Edit the items below so that every "Where should I click to" becomes "Where do I click to", and keep all other text the same.

[Extracted data entries]
···
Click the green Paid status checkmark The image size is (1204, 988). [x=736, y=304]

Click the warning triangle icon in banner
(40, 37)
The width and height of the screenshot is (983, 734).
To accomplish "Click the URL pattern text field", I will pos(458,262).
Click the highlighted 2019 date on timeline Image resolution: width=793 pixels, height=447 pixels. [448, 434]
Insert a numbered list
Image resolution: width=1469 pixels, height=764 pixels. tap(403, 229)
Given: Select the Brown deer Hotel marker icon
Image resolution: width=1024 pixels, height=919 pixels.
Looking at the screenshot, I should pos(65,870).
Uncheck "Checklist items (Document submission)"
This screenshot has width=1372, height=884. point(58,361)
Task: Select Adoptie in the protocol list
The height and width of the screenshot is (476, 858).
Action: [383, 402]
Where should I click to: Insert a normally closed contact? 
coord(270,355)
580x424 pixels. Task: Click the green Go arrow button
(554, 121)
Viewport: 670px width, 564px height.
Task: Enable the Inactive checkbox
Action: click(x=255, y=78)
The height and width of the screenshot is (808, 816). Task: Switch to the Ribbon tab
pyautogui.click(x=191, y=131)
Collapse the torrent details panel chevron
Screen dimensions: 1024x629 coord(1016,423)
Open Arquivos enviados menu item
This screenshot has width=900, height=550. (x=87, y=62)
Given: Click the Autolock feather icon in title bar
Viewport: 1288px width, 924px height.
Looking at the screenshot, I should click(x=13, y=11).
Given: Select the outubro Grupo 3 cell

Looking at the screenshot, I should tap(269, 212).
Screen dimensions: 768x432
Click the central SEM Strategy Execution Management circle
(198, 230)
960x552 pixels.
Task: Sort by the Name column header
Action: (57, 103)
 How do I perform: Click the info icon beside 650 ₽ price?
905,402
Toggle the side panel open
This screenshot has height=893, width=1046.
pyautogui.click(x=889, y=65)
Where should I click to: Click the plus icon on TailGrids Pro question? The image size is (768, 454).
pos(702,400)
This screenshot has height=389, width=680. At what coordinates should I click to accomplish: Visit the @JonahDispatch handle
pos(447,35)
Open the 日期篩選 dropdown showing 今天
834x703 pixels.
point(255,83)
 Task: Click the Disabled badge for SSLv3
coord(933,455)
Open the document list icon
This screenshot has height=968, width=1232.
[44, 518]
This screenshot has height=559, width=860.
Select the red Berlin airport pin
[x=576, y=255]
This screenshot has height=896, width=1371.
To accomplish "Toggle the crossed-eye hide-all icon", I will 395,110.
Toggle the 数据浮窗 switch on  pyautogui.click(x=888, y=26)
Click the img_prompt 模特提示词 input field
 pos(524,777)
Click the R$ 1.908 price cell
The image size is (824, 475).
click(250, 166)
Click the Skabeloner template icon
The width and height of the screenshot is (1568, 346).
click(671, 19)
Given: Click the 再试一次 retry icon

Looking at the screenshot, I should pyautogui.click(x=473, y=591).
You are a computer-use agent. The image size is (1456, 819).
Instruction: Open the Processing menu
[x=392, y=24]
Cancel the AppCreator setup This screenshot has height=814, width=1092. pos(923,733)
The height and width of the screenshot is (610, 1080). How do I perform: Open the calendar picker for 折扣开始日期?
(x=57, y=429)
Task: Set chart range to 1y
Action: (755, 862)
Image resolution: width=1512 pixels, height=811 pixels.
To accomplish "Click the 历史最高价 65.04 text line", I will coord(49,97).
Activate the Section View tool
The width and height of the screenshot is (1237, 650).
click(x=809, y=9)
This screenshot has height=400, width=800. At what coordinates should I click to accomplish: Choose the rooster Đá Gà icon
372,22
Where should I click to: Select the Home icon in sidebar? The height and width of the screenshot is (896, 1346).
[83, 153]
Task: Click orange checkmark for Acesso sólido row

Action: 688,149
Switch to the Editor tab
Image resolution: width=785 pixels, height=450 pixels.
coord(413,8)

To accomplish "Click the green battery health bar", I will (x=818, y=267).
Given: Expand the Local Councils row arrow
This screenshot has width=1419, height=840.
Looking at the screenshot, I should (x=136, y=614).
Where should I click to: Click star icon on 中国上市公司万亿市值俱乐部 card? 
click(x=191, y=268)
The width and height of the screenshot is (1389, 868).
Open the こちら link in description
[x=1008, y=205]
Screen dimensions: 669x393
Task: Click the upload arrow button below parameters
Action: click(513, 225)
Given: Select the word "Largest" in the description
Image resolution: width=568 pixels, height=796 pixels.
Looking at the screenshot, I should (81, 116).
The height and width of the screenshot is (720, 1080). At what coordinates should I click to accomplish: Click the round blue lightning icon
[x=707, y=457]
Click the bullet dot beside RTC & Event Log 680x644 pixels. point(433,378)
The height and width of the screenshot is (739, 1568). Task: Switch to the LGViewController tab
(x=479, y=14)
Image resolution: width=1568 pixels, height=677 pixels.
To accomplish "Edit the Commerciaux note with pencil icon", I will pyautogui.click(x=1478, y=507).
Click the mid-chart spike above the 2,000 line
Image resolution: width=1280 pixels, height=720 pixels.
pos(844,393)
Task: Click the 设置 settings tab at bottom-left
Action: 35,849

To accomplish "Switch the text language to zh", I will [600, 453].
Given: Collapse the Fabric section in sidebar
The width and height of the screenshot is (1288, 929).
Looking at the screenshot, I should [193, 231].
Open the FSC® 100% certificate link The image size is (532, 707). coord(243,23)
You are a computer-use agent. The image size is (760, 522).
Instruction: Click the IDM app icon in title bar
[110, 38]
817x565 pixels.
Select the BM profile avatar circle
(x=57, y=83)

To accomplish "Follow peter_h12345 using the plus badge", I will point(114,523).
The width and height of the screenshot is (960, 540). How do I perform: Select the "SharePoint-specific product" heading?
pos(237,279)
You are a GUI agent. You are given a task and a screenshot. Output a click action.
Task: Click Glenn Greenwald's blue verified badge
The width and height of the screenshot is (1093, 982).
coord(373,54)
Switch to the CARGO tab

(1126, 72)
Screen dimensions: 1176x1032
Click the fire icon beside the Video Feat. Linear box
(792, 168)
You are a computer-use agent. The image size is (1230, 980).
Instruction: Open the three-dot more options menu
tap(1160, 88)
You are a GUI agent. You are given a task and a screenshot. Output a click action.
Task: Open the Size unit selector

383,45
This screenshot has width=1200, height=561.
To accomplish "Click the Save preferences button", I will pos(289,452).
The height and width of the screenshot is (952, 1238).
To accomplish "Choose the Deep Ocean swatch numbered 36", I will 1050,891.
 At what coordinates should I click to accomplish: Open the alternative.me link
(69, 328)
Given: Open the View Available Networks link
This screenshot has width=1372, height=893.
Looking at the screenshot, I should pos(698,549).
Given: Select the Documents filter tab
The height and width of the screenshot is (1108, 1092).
···
### THE ANSWER
Click the green Paid status checkmark The image size is (1204, 988). [x=736, y=304]

Click the warning triangle icon in banner
(40, 37)
The width and height of the screenshot is (983, 734).
To accomplish "Click the URL pattern text field", I will pos(458,262).
Click the highlighted 2019 date on timeline Image resolution: width=793 pixels, height=447 pixels. [448, 434]
Insert a numbered list
Image resolution: width=1469 pixels, height=764 pixels. tap(403, 229)
Given: Select the Brown deer Hotel marker icon
Image resolution: width=1024 pixels, height=919 pixels.
Looking at the screenshot, I should pos(65,870).
Uncheck "Checklist items (Document submission)"
This screenshot has width=1372, height=884. point(58,361)
Task: Select Adoptie in the protocol list
The height and width of the screenshot is (476, 858).
Action: [383, 402]
Where do I click to: Insert a normally closed contact? 
coord(270,355)
580x424 pixels. Task: Click the green Go arrow button
(554, 121)
Viewport: 670px width, 564px height.
Task: Enable the Inactive checkbox
Action: click(x=255, y=78)
The height and width of the screenshot is (808, 816). Task: Switch to the Ribbon tab
pyautogui.click(x=191, y=131)
Collapse the torrent details panel chevron
Screen dimensions: 1024x629 coord(1016,423)
Open Arquivos enviados menu item
This screenshot has width=900, height=550. (x=87, y=62)
Given: Click the Autolock feather icon in title bar
Viewport: 1288px width, 924px height.
Looking at the screenshot, I should click(x=13, y=11).
Given: Select the outubro Grupo 3 cell

Looking at the screenshot, I should tap(269, 212).
Screen dimensions: 768x432
Click the central SEM Strategy Execution Management circle
(198, 230)
960x552 pixels.
Task: Sort by the Name column header
Action: (57, 103)
 How do I perform: Click the info icon beside 650 ₽ price?
905,402
Toggle the side panel open
This screenshot has height=893, width=1046.
pyautogui.click(x=889, y=65)
Where do I click to: Click the plus icon on TailGrids Pro question? The image size is (768, 454).
pos(702,400)
This screenshot has height=389, width=680. At what coordinates should I click to accomplish: Visit the @JonahDispatch handle
pos(447,35)
Open the 日期篩選 dropdown showing 今天
834x703 pixels.
point(255,83)
 Task: Click the Disabled badge for SSLv3
coord(933,455)
Open the document list icon
This screenshot has height=968, width=1232.
[44, 518]
This screenshot has height=559, width=860.
Select the red Berlin airport pin
[x=576, y=255]
This screenshot has height=896, width=1371.
To accomplish "Toggle the crossed-eye hide-all icon", I will 395,110.
Toggle the 数据浮窗 switch on  pyautogui.click(x=888, y=26)
Click the img_prompt 模特提示词 input field
 pos(524,777)
Click the R$ 1.908 price cell
The image size is (824, 475).
click(250, 166)
Click the Skabeloner template icon
The width and height of the screenshot is (1568, 346).
click(671, 19)
Given: Click the 再试一次 retry icon

Looking at the screenshot, I should pyautogui.click(x=473, y=591).
You are a computer-use agent. The image size is (1456, 819).
Instruction: Open the Processing menu
[x=392, y=24]
Cancel the AppCreator setup This screenshot has height=814, width=1092. pos(923,733)
The height and width of the screenshot is (610, 1080). How do I perform: Open the calendar picker for 折扣开始日期?
(x=57, y=429)
Task: Set chart range to 1y
Action: (755, 862)
Image resolution: width=1512 pixels, height=811 pixels.
To accomplish "Click the 历史最高价 65.04 text line", I will coord(49,97).
Activate the Section View tool
The width and height of the screenshot is (1237, 650).
click(x=809, y=9)
This screenshot has height=400, width=800. At what coordinates should I click to accomplish: Choose the rooster Đá Gà icon
372,22
Where do I click to: Select the Home icon in sidebar? The height and width of the screenshot is (896, 1346).
[83, 153]
Task: Click orange checkmark for Acesso sólido row

Action: 688,149
Switch to the Editor tab
Image resolution: width=785 pixels, height=450 pixels.
coord(413,8)

To accomplish "Click the green battery health bar", I will (x=818, y=267).
Given: Expand the Local Councils row arrow
This screenshot has width=1419, height=840.
Looking at the screenshot, I should (x=136, y=614).
Where do I click to: Click star icon on 中国上市公司万亿市值俱乐部 card? 
click(x=191, y=268)
The width and height of the screenshot is (1389, 868).
Open the こちら link in description
[x=1008, y=205]
Screen dimensions: 669x393
Task: Click the upload arrow button below parameters
Action: click(513, 225)
Given: Select the word "Largest" in the description
Image resolution: width=568 pixels, height=796 pixels.
Looking at the screenshot, I should (81, 116).
The height and width of the screenshot is (720, 1080). At what coordinates should I click to accomplish: Click the round blue lightning icon
[x=707, y=457]
Click the bullet dot beside RTC & Event Log 680x644 pixels. point(433,378)
The height and width of the screenshot is (739, 1568). Task: Switch to the LGViewController tab
(x=479, y=14)
Image resolution: width=1568 pixels, height=677 pixels.
To accomplish "Edit the Commerciaux note with pencil icon", I will pyautogui.click(x=1478, y=507).
Click the mid-chart spike above the 2,000 line
Image resolution: width=1280 pixels, height=720 pixels.
pos(844,393)
Task: Click the 设置 settings tab at bottom-left
Action: 35,849

To accomplish "Switch the text language to zh", I will [600, 453].
Given: Collapse the Fabric section in sidebar
The width and height of the screenshot is (1288, 929).
Looking at the screenshot, I should [193, 231].
Open the FSC® 100% certificate link The image size is (532, 707). coord(243,23)
You are a computer-use agent. The image size is (760, 522).
Instruction: Click the IDM app icon in title bar
[110, 38]
817x565 pixels.
Select the BM profile avatar circle
(x=57, y=83)

To accomplish "Follow peter_h12345 using the plus badge", I will point(114,523).
The width and height of the screenshot is (960, 540). How do I perform: Select the "SharePoint-specific product" heading?
pos(237,279)
You are a GUI agent. You are given a task and a screenshot. Output a click action.
Task: Click Glenn Greenwald's blue verified badge
The width and height of the screenshot is (1093, 982).
coord(373,54)
Switch to the CARGO tab

(1126, 72)
Screen dimensions: 1176x1032
Click the fire icon beside the Video Feat. Linear box
(792, 168)
You are a computer-use agent. The image size is (1230, 980).
Instruction: Open the three-dot more options menu
tap(1160, 88)
You are a GUI agent. You are given a task and a screenshot. Output a click action.
Task: Open the Size unit selector

383,45
This screenshot has width=1200, height=561.
To accomplish "Click the Save preferences button", I will pos(289,452).
The height and width of the screenshot is (952, 1238).
To accomplish "Choose the Deep Ocean swatch numbered 36", I will 1050,891.
 At what coordinates should I click to accomplish: Open the alternative.me link
(69, 328)
Given: Open the View Available Networks link
This screenshot has width=1372, height=893.
Looking at the screenshot, I should pos(698,549).
Given: Select the Documents filter tab
The height and width of the screenshot is (1108, 1092).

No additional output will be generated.